Industrial output probably grew 9.5 percent in February, compared with a 9.7 percent increase the previous month, according to the median estimate of 47 economists surveyed by Bloomberg. Retail sales may have risen 13.5 percent last month, up from 13.1 percent in January, Bloomberg estimates showed.
The Hang Seng China AH Premium index, a gauge of prices for mainland-traded shares versus those in Hong Kong, gained as much as 2 percent, the most since Feb. 4. The Bloomberg China-US Equity Index dropped 2 percent yesterday.
Withdrawals from U.S.-based Chinese ETFs totaled $87.5 million March 10, the most among 46 nations, bringing this year’s redemption to $380.7 million, according to data compiled by Bloomberg. Redemptions accelerated in March as reports showed growth slowing and the yuan weakening against the dollar.
China Petroleum, known as Sinopec, declined 4.8 percent in Shanghai and 3.6 percent in Hong Kong. PetroChina lost 2.2 percent in Shanghai and 2.2 percent in Hong Kong.
China’s weakest economic growth in almost a quarter century is spurring record exports of diesel that threaten the profitability of Asian refiners. The return from making the fuel may average $17.48 a barrel in 2014, 2 percent less than in 2013 and the lowest in four years, according to KBC Energy Economics, a consultant based in Walton-On-Thames, England. China will more than double shipments this year, ICIS-C1 Energy estimates.

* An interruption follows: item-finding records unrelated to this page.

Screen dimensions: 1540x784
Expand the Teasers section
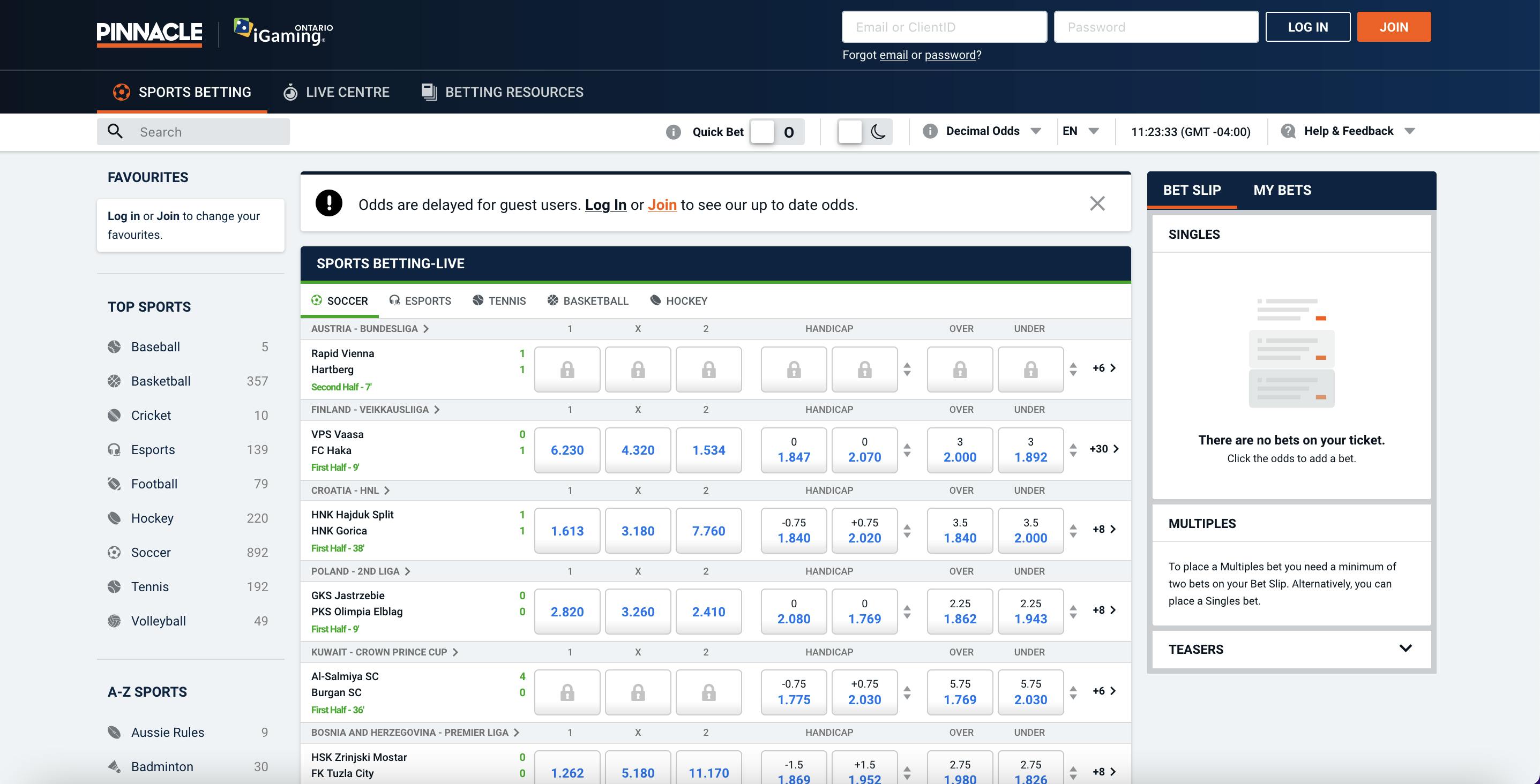pos(1405,649)
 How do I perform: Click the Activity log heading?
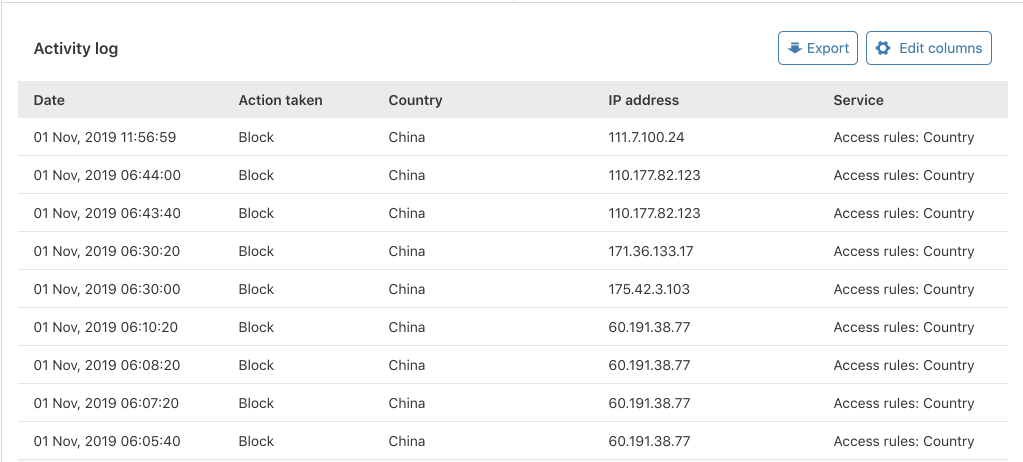click(x=76, y=48)
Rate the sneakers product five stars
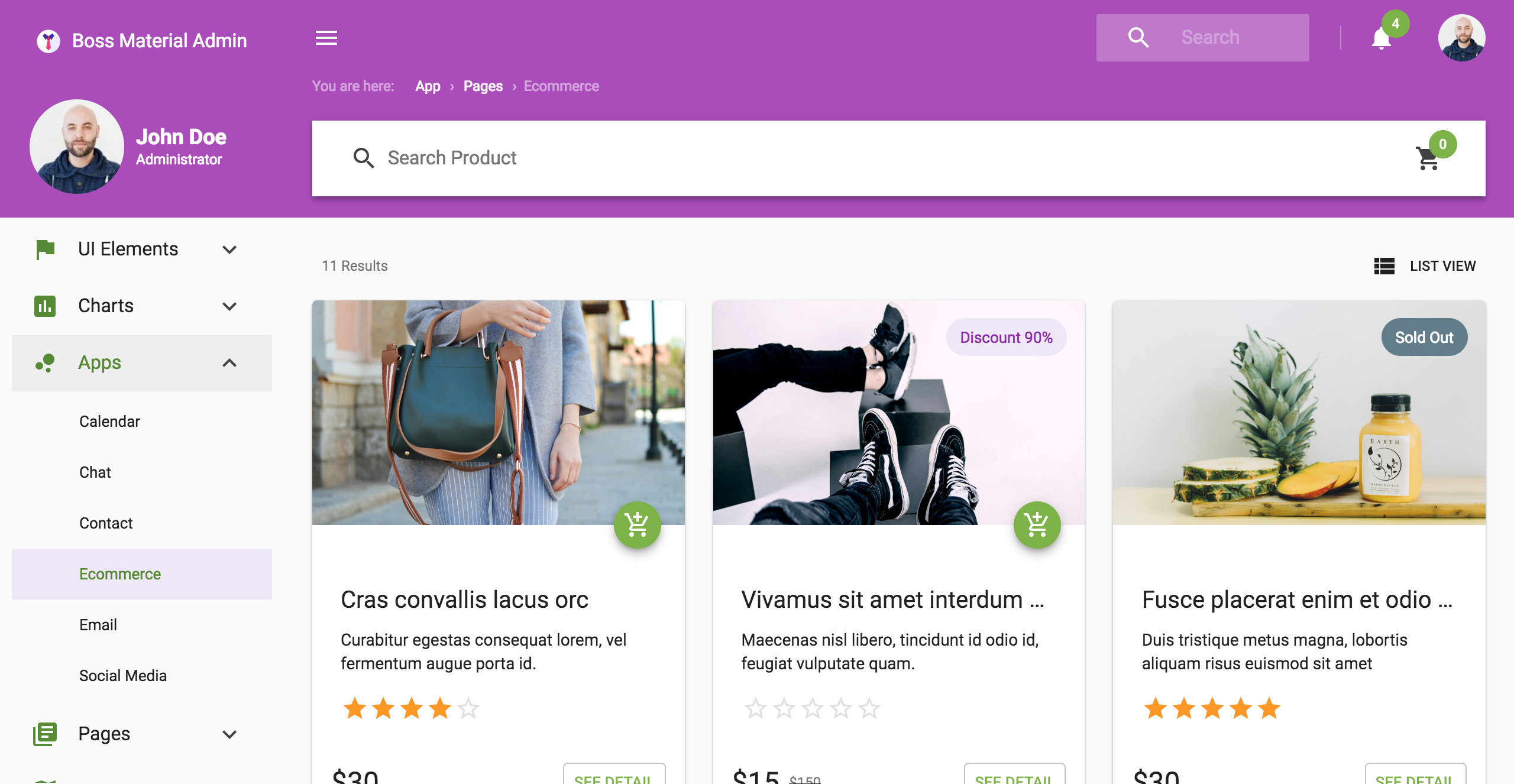The width and height of the screenshot is (1514, 784). (x=869, y=708)
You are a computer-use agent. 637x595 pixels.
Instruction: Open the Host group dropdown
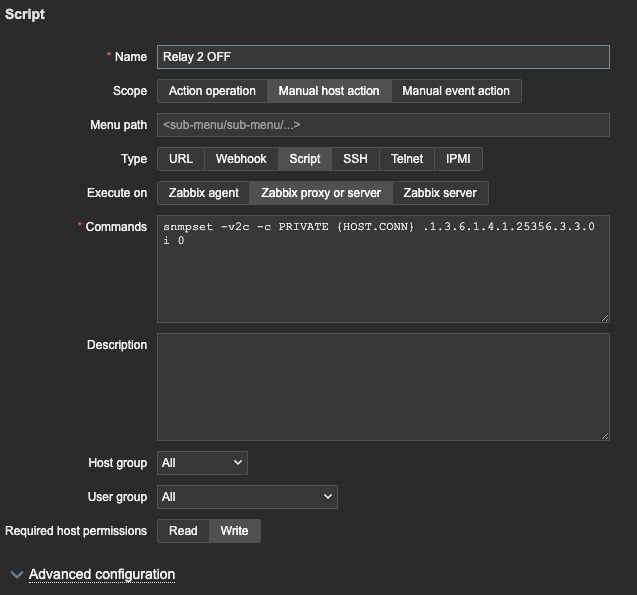pos(202,463)
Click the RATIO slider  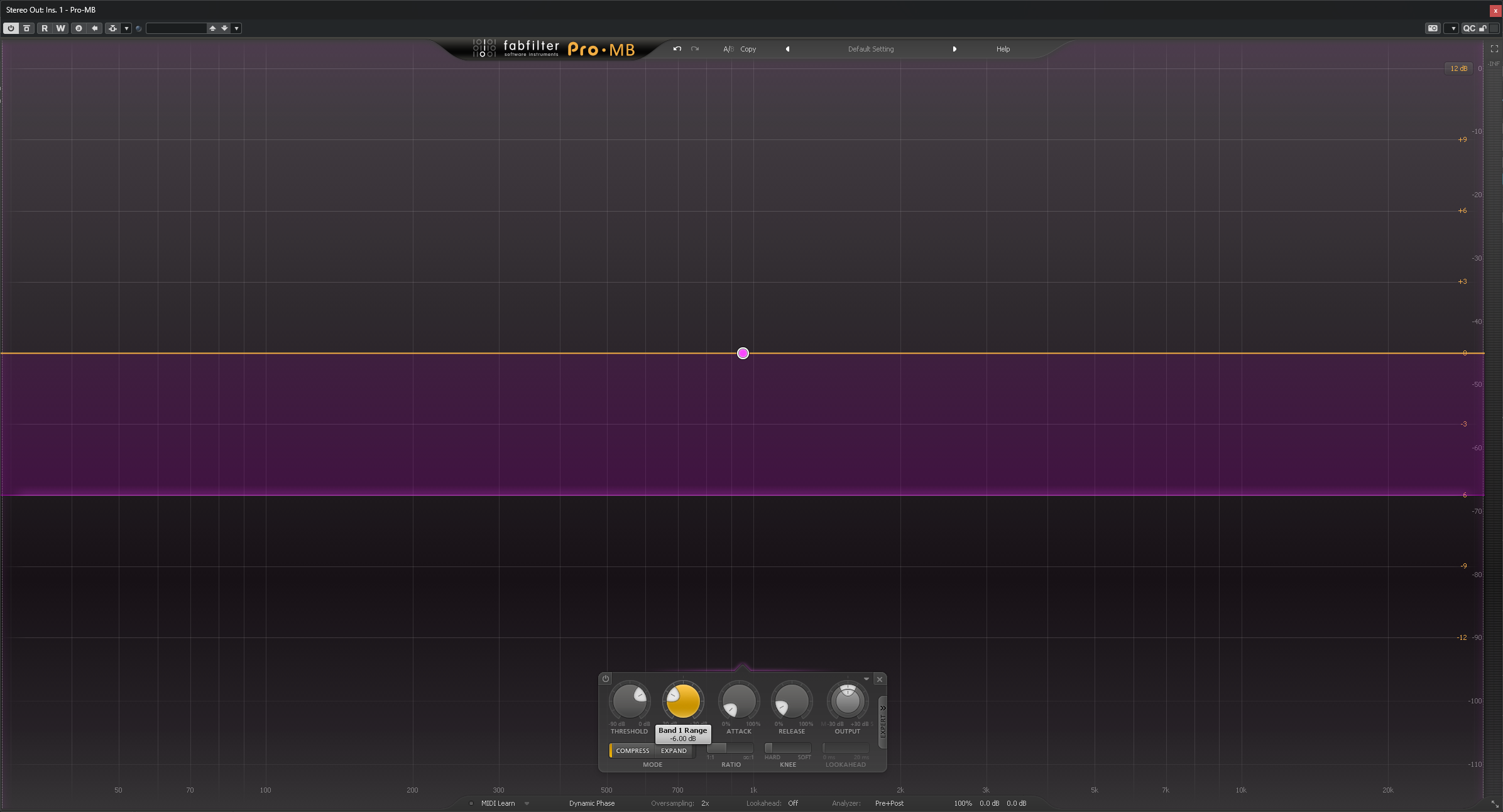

Official data over the weekend showed the steepest slide in exports since 2009 and the slowest inflation in 13 months, highlighting the challenges for Premier Li Keqiangin achieving this year’s target of 7.5 percent. Li is due to speak to the media tomorrow when the annual meeting of the National People’s Congress concludes.
China’s central bank will lower lenders’ reserve-requirement ratios by half a percentage point in the second quarter and a further 50 basis points in the third quarter because of increased downside risks for the economy, according to Nomura Holdings Inc.
China Citic Bank surged 10 percent to 5.47 yuan in Shanghai. The lender, Tencent and Zhongan Online Property and Casualty Insurance Co. plan to offer one million Weixin virtual credit cards initially, according to an e-mailed statement. Alibaba.com Ltd. said yesterday China Citic Bank will offer one million cards on Alipay wallet next week.
Bank of Beijing Co., which said last month it planned to work with smartphone maker Xiaomi Corp. on mobile payments, climbed 3.1 percent to 7.29 yuan.
Investor scrutiny of China’s onshore bond market is mounting after Chaori Solar said March 4 it would only be able to pay 4 million yuan ($653,000) of an 89.8 million yuan coupon payment due yesterday. Chaori Solar’s failure to pay has stoked speculation more companies may miss debt deadlines also.
Baoding Tianwei Baobian Electric Co.’s bonds and shares were suspended from trading yesterday after the Chinese electrical equipment maker said it reported losses for a second year running.
“For some investors who have already been deeply worried about a ‘Bear Stearns Moment’ or an imminent ‘Lehman Moment,’ this could be perceived as another snowflake to trigger an avalanche,” Bank of America Corp. economist Lu Ting wrote in a report. “We do see a significant rise in bond and trust defaults, but we see little chance of systematic credit crunch and growth hard landing.”
The yuan has weakened 1.4 percent against the dollar this year, the second-worst performer out of 12 Asian currencies tracked by Bloomberg. The currency slipped for a fourth day, losing 0.1 percent to 6.14 today.